JAKARTA,PGI.OR.ID-Kitab Undang-undang Hukum Pidana (KUHP) mengandung polemik bahkan sebelum disahkan pada 6 Desember 2022. Sejak masih Rancangan Undang-undang (RUU) KUHP masyarakat sipil sudah berulang melakukan protes karena RUU ini mengandung pasal-pasal yang bias dan tidak berkeadilan gender.
Mencegah terjadinya dampak dari potensi diskriminasi pasal-pasal tersebut, Biro Perempuan dan Anak (BPA) PGI bersama Badan Pengurus Nasional (BPN) PERUATI menggelar Semiloka Advokasi Pasal-pasal KUHP Tidak Berkeadilan Gender, di ruang pertemuan kantor Sinode GPIB, Jakarta, selama dua hari berturut-turut (15-16/3/2023).
Dalam sambutannya, Ketua PERUATI Pdt. Darwita Purba, menegaskan, bahwa KUHP yang telah disahkan pada 6 Desember 2022, didalamnya memiliki pasal-pasal yang tidak berkeadilan gender. Sebab itu, pentingnya sosialisasi kepada masyarakat, secara khusus warga gereja, dan organisasi jaringan lainnya. Melalui kegiatan tersebut diharapkan ada gerak bersama dalam menindaklanjuti KUHP ini.

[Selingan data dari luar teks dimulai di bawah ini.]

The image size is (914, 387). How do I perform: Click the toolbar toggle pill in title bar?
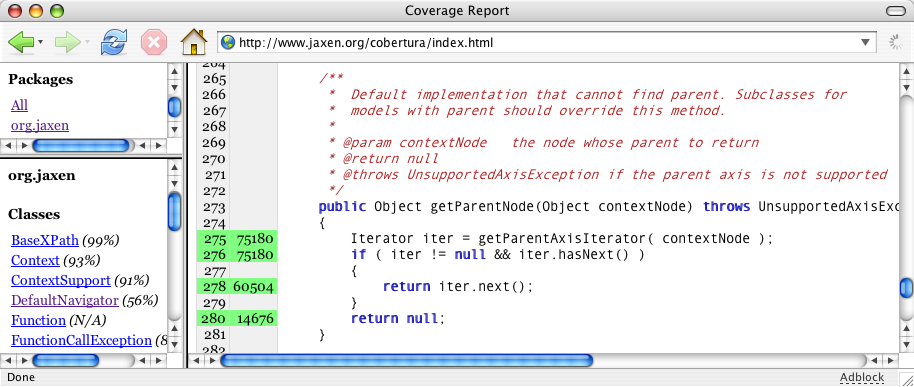pos(895,10)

Hal senada juga disampaikan Kepala BPA PGI Pdt. Sonnya M. Uniplaita. Menurutnya, selain sosialisasi, kegiatan yang berlangsung selama dua hari ini, tapi sekaligus mengembangkan jejaring. “Karena bekerja di bidang kemanusiaan ini kita tidak bisa sendiri-sendiri, kita butuh kolaborasi,” ujarnya.

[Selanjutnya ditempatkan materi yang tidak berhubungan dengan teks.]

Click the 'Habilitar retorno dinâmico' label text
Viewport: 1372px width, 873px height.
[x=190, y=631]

Lebih jauh dijelaskan, salah satu output dari kegiatan ini yaitu adanya rekomendasi yang bisa diberikan kepada gereja-gereja terkait tentang pasal-pasal yang bertentangan itu, tapi juga menjadi masukan bagi kementerian terkait, sehingga dapat menjadi perhatian.
Di hari pertama semiloka, salah satu narasumber, Sekretaris Eksekutif Bidang Keadilan dan Perdamaian (KP) PGI, Pdt. Henrek Lokra dalam paparannya mengkritisi sejumlah pasal-pasal krusial dalam KUHP, diantaranya, pasal 300 (Tindak Pidana Terhadap Agama dan Kepercayaan), pasal 302 (Menghasut Agar Seorang Tidak Menjadi Beragama Atau Memaksa Orang Pindah Agama), dan pasal 303 (Tindak Pidana Terhadap Kehidupan Beragama/Kepercayaan Dan Sarana Ibadah).

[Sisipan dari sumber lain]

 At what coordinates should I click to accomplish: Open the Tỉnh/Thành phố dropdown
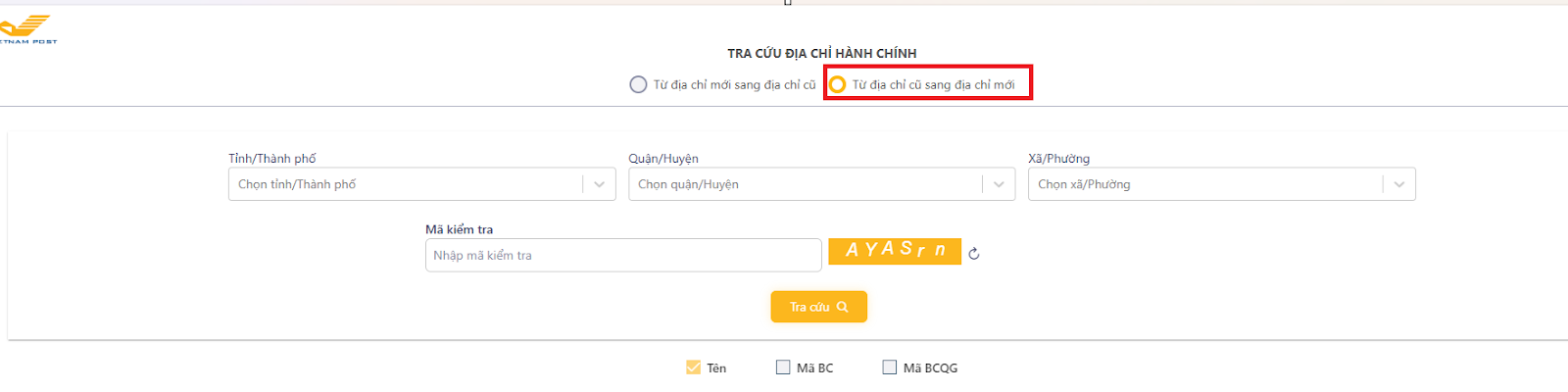407,184

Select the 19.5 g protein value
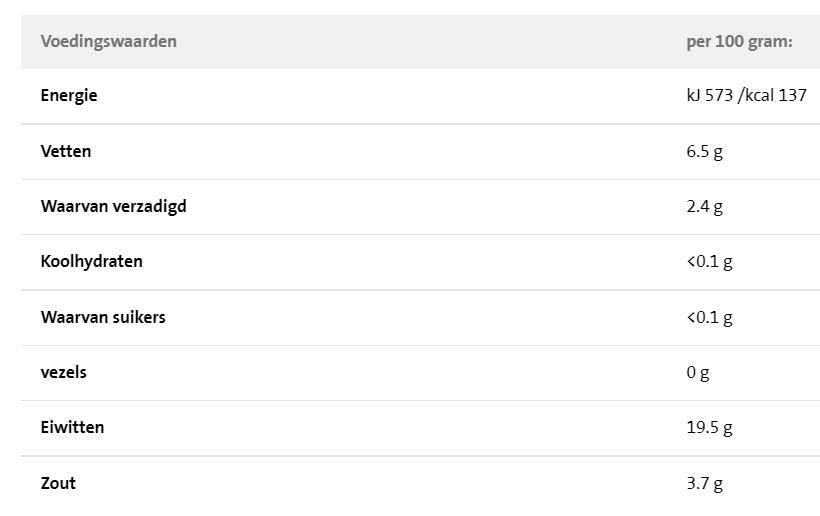click(709, 428)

Menurutnya, pasal-pasal dalam KUHP ini harus dikritisi dari sudut pandang teori yang benar. Bicara keadilan (justice) harus didudukan pada madzab mana bangunan teori yang dipakai? Apakah pada madzab utilitarianisme atau libertarianisme. Sebab keduanya memiliki perbedaan signifikan dalam sebuah regulasi yang menjadi public police. Termasuk didalamnya perjuangan perempuan yang tidak hanya fokus pada gender equality, tetapi sudah harus masuk pada cara berpikir yang lebih substantif dalam membuat sebuah public police.
Semiloka dihadiri sekitar 40 orang peserta, yang merupakan perwakilan gereja, NGO, Komper PGIW, serta praktisi hukum. Adapun materi yang diberikan meliputi Pasal-Pasal Bermasalah dalam KUHP 2022, (LBH APIK), Pendampingan Korban dan KUHP 2022 (WCC Pasundan Durebang), Respon Gereja terhadap KUHP 2022 (PGI), dan Pengarusutamaan Gender dan KUHP 2022 (Kementrian Pemberdayaan Perempuan dan Anak). Sedangkan hari terakhir semiloka diisi dengan workshop.